Does the threshold estimate get closer to 0.5927?
Does the transition curve become steeper?
8-neighbor connectivity
Change the neighbor offsets in percolates from the 4-neighbor pattern to 8-neighbor (Moore neighborhood):
add the four diagonal directions $(\pm 1, \pm 1)$.
The theoretical threshold for 8-neighbor site percolation is approximately 0.407.

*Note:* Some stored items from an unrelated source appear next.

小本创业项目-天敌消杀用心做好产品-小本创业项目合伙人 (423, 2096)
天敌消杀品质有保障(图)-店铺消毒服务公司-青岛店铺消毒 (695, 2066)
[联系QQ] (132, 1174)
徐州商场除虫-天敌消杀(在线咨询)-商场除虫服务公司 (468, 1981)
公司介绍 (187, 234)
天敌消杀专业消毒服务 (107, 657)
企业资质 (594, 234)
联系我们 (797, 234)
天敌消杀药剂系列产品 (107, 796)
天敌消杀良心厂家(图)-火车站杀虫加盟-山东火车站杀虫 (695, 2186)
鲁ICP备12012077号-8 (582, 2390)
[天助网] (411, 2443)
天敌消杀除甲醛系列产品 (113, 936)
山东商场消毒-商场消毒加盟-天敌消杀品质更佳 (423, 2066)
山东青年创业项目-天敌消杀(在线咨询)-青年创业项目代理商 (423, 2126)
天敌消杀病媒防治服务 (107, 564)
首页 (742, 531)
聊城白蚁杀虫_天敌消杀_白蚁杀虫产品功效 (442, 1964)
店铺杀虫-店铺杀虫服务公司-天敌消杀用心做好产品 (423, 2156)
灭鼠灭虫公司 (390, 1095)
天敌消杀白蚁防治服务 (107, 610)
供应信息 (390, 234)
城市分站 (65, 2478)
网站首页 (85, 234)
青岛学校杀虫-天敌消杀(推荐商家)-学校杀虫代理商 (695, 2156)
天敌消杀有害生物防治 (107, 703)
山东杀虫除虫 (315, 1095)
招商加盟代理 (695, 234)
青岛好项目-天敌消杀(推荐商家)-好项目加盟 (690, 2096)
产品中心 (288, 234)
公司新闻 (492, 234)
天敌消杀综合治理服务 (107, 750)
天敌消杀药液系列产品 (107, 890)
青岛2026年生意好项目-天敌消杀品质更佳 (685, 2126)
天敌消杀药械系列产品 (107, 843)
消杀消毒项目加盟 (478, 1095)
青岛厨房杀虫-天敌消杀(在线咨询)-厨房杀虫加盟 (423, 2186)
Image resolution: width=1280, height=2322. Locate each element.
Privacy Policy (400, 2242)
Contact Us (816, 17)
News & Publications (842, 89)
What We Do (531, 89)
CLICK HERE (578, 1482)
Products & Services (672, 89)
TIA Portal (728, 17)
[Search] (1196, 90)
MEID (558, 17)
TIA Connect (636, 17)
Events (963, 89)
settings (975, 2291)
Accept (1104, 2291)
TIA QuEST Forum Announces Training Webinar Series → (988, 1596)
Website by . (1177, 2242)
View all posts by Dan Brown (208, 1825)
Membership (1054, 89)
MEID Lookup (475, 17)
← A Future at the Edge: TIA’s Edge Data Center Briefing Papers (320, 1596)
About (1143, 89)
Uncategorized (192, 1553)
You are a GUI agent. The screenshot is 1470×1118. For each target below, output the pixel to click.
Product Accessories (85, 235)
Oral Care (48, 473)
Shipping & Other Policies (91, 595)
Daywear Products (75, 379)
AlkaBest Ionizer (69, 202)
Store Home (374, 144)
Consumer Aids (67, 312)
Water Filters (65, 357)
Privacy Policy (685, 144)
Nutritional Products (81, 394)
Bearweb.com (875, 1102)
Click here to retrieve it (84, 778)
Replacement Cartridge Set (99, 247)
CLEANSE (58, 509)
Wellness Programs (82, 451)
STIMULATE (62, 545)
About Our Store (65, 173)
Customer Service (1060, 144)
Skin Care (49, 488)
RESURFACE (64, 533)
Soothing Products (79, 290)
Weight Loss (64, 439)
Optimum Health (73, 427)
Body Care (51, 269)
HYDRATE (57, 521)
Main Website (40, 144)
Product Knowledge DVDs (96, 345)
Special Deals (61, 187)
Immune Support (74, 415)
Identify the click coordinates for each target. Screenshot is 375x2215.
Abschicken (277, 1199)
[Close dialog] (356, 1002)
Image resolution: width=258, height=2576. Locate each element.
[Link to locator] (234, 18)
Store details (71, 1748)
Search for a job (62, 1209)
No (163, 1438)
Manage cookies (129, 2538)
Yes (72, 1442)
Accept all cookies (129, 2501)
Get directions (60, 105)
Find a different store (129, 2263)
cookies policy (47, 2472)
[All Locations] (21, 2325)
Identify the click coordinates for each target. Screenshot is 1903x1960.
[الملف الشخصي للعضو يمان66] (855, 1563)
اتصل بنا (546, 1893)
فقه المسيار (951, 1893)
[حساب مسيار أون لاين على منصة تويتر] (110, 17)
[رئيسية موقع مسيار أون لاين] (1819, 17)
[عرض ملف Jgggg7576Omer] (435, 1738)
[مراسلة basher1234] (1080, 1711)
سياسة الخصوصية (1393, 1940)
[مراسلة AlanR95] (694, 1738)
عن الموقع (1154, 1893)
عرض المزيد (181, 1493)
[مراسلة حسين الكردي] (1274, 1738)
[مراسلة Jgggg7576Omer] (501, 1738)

Update THRESHOLD_THEORY and verify that test_threshold_near_theory still passes.
Bond percolation
In bond percolation, edges between adjacent cells are open with probability $p$ (rather than cells themselves).
Implement a make_bond_grid function that creates a random boolean array for horizontal bonds and another for vertical bonds.
Modify percolates to use bond arrays instead of a cell array.
The theoretical threshold for 2D bond percolation on a square lattice is exactly $p_c = 0.5$.
Estimate it numerically and compare.
Cluster size distribution
Instead of returning only a boolean, modify percolates to return the sizes of all connected open clusters
found during the DFS.
At $p = p_c$, the largest cluster grows as a power law of the grid size $N$.
Run sweeps at several grid sizes and plot the largest cluster size vs. $N$ near the threshold.